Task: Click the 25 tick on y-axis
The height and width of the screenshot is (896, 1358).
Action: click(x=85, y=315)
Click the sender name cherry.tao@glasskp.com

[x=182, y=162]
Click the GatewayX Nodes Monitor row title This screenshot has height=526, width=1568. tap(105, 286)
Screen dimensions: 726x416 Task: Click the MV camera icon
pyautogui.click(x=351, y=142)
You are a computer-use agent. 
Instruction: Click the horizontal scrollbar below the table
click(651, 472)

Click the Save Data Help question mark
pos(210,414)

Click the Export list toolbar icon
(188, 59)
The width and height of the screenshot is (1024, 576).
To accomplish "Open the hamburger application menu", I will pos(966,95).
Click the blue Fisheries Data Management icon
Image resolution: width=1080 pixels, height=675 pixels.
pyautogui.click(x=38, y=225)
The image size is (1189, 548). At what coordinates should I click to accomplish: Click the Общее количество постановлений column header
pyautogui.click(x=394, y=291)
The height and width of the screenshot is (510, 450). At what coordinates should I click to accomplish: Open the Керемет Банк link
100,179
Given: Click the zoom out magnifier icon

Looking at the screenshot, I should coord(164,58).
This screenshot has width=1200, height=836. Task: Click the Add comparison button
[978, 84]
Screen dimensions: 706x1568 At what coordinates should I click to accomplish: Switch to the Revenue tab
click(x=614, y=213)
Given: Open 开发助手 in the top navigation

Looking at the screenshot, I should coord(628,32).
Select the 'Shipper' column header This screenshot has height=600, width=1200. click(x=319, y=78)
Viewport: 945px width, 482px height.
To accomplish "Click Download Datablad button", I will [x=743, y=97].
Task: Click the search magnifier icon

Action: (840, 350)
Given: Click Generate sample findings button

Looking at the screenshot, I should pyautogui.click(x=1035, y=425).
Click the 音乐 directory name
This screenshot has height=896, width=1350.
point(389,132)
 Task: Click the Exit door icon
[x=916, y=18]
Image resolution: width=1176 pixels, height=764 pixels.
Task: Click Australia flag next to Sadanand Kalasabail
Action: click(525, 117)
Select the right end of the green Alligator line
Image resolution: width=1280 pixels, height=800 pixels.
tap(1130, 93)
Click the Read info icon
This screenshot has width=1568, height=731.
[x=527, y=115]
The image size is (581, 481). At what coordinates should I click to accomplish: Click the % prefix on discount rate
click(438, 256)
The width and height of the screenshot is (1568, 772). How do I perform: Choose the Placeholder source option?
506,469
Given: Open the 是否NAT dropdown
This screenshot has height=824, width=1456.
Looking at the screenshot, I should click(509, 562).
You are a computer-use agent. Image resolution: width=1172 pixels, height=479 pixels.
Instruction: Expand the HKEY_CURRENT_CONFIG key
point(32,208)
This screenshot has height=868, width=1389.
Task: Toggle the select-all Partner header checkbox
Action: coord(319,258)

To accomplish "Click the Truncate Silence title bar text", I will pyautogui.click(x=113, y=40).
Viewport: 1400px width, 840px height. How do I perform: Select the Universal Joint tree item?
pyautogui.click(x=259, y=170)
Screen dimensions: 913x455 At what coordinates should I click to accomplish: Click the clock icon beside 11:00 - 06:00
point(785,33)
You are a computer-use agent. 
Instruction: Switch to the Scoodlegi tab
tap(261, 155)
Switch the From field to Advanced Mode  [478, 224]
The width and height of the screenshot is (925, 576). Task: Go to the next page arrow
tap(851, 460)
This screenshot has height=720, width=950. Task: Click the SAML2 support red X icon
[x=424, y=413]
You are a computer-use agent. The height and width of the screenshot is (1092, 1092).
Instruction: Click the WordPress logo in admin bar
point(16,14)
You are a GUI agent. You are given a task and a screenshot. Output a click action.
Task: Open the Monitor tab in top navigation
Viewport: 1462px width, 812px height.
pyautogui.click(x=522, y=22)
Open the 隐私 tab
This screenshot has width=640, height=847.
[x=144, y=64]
################
*The problem*.
Can you convert the stretch of items from the line containing "Given: Click the zoom out magnifier icon" through the line containing "Select the 'Shipper'" into a JSON list of strings, with one string per line and blank lines left out?

*Completed task*.
[
  "Given: Click the zoom out magnifier icon",
  "Looking at the screenshot, I should coord(164,58).",
  "This screenshot has width=1200, height=836. Task: Click the Add comparison button",
  "[978, 84]",
  "Screen dimensions: 706x1568 At what coordinates should I click to accomplish: Switch to the Revenue tab",
  "click(x=614, y=213)",
  "Given: Open 开发助手 in the top navigation",
  "Looking at the screenshot, I should coord(628,32).",
  "Select the 'Shipper' column header This screenshot has height=600, width=1200. click(x=319, y=78)"
]